Come difendere la tua azienda
Le informazioni raccolte dagli hacker tramite OSINT rappresentano una minaccia per la sicurezza digitale sia dei singoli individui sia di società ed aziende con una forte presenza sul web o sui mass media. La tutela delle informazioni protette e dei dati riservati è di fondamentale importanza per l’economia complessiva delle attività aziendali e per questo, nel caso in cui si vogliano approntare verifiche preliminari o individuare le prove di azioni di pirateria informatica a danno delle reti aziendali o personali, è possibile dare mandato ad un’agenzia di investigazioni privata per lo svolgimento di apposite indagini informatiche. L’incarico può essere conferito in prima persona dal diretto interessato, ma nel caso in cui si tratti di una società o di un’azienda, ad occuparsi di questa incombenza è quasi sempre un legale rappresentante.

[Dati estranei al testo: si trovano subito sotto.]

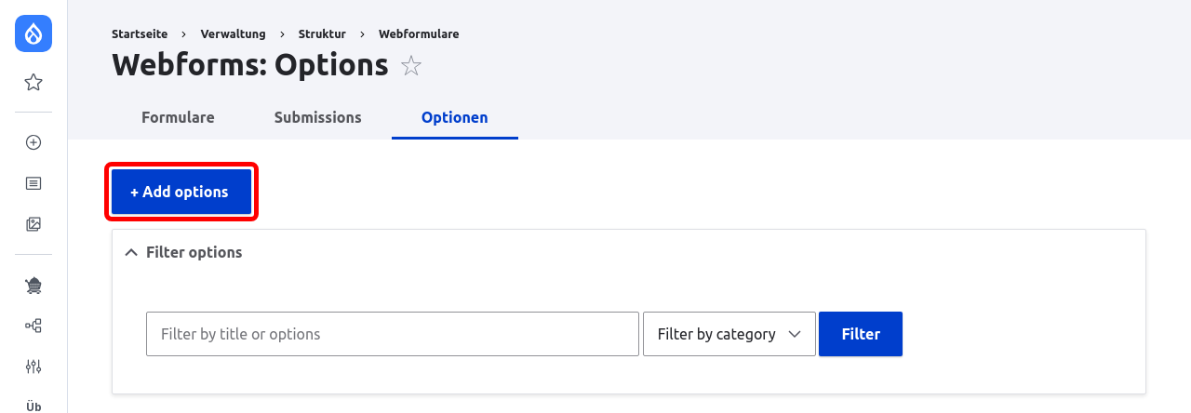Switch to the Formulare tab
Viewport: 1191px width, 413px height.
point(178,118)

La prima fase della procedura investigativa consiste nell’individuare gli obiettivi della stessa; sulla base dello scopo primario delle indagini, gli agenti incaricati approntano la strategia, o le strategie, che più si adattano a raggiungere l’obiettivo investigativo prefissato. Per prevenire un eventuale attacco esterno da parte di un hacker, gli agenti incaricati possono decidere di effettuare un Penetration Test: in tal caso, è necessario garantire l’integrità e la riservatezza dei dati sensibili e delle informazioni riservate, sottoscrivendo apposite clausole di riservatezza (in genere, al mandante delle indagini vengono comunicati i nominativi di tutti i soggetti che, a vario titolo, prendono parte alla procedura investigativa). Il test può essere eseguito in vari modi, a seconda di quali e quante informazioni vengano fornite agli investigatori da parte dell’azienda o della società titolare delle reti o delle strutture da testare; nella sua versione più ‘verosimile’, gli hacker etici procedono ‘al buio’, ossia senza alcuna informazione preliminare: in uno scenario di questo tipo, è loro compito effettuare una procedura di OSINT, così come farebbe un vero hacker, e poi procedere con un attacco non programmato, così da riprodurre nella maniera più fedele possibile le condizioni ambientali in cui si potrebbe verificare un attacco informatico da parte di un soggetto esterno. In alternativa, esistono svariate procedure di intelligence (Digital Forensic) che consentono l’analisi di reti e dispositivi finalizzate all’individuazione di elementi in grado di comprovare un attacco informatico; la prassi vuole che il dispositivo da analizzare venga isolato e che i dati al suo interno vengano copiati per essere analizzati separatamente in un ambiente completamente sicuro, senza il rischio di comprometterli o esporli ad ulteriori attacchi. Al termine delle procedure previste, gli agenti incaricati stilano una relazione tecnica: si tratta di un documento all’interno del quale viene descritto il lavoro svolto dagli investigatori ed i risultati ottenuti, in relazione agli obiettivi concordati.